Monday, November 21, 2011

The importance of Documenting Performance

In my introduction to one job I was handed a letter and told, “Straighten this out”. On reading the letter I found that it was a claim from a supplier of construction site work services for some $500,000 plus demanding payment or threatening to take our company to arbitration. The heart of the claim was for a substantial amount of soil that had to be removed from the site and replaced with other good soil. While we think of soil as soil, there are a number of different types of soil that react in different manners when wet. For example “blue clay” is like a rock when it’s dry and it’s like “silly putty” when it gets wet. The reason why this soil had to be removed it was alleged, was that it was marginal soil from the beginning and due to the excessive amount of rains that had occurred, it was thoroughly soaked and therefore could not be compacted as is and could not be dried out in time to meet the completion schedule. Further the supplier alleged that they had taken steps to dry the soil, were unsuccessful and needed to have the soil removed and replaced. The charges in the claim were for the removal, trucking, dumping, purchase of new and placement.

The fact that there had been excessive rains was undisputed. A quick check with the National Weather Service verified the extent. So that couldn’t be argued. A quick review of our soil samples also confirmed that it was they type of soil that could be un-usable if it became thoroughly soaked. So that couldn’t be argued.

The next check was of the resident engineer’s logs and the architect / engineer’s site visit reports. Those were our primary documents as to the contractor’s performance.

In going through the resident engineer’s reports I discovered that prior to the rainy period in question, the contractor had trucked off the site numerous truck- loads of soil. Each truck going on and coming off the site had to check in. So we knew the exact number of trucks that went off site carrying soil and could from the size of the trucks calculate a quantity. A Building site design will have elevations that the contractor must grade and compact the soil to those elevations. The supplier is usually responsible to provide fill to meet those elevations when required. If there is excess fill the supplier is usually required to remove the excess, which they may then re-sell. We established that the supplier had removed a substantial quantity of good soil that could have been piled on site, protected, and used instead of purchasing new soil.

In the review of the Architect/Engineer’s site visit reports I also discovered that they had warned the contractor several times about stripping as large of area as they were stripping. Leaving this soil exposed would create a problem if there were heavy rains because of the nature of the soil. The practice of leaving a large amount of soil exposed was documented to have occurred immediately before and even during the early stages of the rains.

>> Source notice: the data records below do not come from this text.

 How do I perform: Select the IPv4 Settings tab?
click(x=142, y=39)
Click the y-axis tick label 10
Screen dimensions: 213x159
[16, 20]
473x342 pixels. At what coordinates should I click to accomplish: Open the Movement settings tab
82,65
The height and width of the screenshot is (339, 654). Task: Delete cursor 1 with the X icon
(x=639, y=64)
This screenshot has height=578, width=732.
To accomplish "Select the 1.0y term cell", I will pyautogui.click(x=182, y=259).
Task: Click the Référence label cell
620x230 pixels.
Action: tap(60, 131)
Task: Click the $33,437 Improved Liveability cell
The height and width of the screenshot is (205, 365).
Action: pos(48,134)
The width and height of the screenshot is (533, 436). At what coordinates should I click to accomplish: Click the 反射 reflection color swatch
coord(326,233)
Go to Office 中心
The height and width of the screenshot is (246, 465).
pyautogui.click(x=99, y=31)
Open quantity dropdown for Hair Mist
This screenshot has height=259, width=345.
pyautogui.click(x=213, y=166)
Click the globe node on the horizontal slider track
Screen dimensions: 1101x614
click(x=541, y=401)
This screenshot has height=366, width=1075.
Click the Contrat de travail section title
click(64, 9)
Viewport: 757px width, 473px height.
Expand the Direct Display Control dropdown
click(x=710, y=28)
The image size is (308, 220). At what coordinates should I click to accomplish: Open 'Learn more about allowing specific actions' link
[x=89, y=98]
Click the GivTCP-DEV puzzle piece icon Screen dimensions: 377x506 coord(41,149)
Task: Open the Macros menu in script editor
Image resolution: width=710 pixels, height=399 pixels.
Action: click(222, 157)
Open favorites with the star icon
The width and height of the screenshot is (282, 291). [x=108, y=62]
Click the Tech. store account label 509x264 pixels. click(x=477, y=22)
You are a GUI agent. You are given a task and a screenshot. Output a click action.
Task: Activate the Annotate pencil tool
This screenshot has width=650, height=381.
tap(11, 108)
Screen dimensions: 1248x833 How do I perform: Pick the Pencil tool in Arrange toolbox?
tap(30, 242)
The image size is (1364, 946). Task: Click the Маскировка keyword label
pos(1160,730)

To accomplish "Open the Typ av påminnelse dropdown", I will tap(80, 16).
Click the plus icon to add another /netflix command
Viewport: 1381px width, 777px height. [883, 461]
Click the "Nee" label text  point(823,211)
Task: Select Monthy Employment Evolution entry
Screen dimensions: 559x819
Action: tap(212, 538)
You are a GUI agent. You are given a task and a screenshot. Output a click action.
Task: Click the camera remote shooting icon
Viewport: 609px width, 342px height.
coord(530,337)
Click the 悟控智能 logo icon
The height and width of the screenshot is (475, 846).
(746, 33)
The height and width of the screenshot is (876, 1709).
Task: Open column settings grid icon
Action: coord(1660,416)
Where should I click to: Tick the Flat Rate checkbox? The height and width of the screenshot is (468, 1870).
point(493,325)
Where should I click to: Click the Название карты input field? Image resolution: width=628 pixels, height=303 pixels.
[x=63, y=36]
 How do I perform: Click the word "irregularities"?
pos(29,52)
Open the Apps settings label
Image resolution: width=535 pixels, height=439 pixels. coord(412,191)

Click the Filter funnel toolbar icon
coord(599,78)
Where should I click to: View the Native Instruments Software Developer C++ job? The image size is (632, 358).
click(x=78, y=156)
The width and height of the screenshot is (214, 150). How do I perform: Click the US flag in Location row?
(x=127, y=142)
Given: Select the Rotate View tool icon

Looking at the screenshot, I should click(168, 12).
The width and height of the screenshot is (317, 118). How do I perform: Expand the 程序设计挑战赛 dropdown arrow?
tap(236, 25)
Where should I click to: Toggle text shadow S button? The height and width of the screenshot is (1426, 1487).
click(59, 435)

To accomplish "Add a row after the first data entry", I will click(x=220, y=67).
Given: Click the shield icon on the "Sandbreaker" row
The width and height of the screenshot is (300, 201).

What I had discovered though the documentation was that while they hadn’t created the problem itself, they had multiplied the effect of the problem because of their practices. They left large amounts exposed, which they had been warned against. They further multiplied the effect of the problem by removing substantial amounts of soil from the site rather than stored it on site until the grading and compaction were completed. There was far more soil removed than they needed to purchase in the end, so if they hadn’t removed it and had protected it they wouldn’t have needed to purchase any.

I then worked with the Architect/Engineer to determine what would have been a reasonable amount of area to strip at any one time. That was to identify what amount of soil would need to be replaced if they had managed it properly. We then prepared an estimate of what the cost would be to remove that amount of soil would be and replace it with soil that should have be retained on site and protected.

My $90,000 offer to the contractor was backed up with our calculations, copies of the site logs, copies of the architect’s site visits. As things go, the contractor was not one to give up easy and noted said that they would take the claim to arbitration where they felt they would at least get half of their claim. I reminded them that there was no provision for arbitration in our agreement, We heard nothing for a while and then were contacted by their law firm. The first question from lawyer was whether we could agree to pay $97,000. As the cost of taking the case to court would have been substantial, I agreed. They had looked at the case, considered the evidence, understood that our offer was fair and the case wasn’t worth pursuing as they wouldn’t win.

In a later discussion with the lawyer in getting a release signed I asked him about the additional $7,000 and he explained that the $7,000 was to cover their fees!

Documenting performance is important. In these days of electronic communications if you communicate regularly with a supplier create a folder and keep that just in case you need it in the future whether its to defend against a claim or make a claim of you own.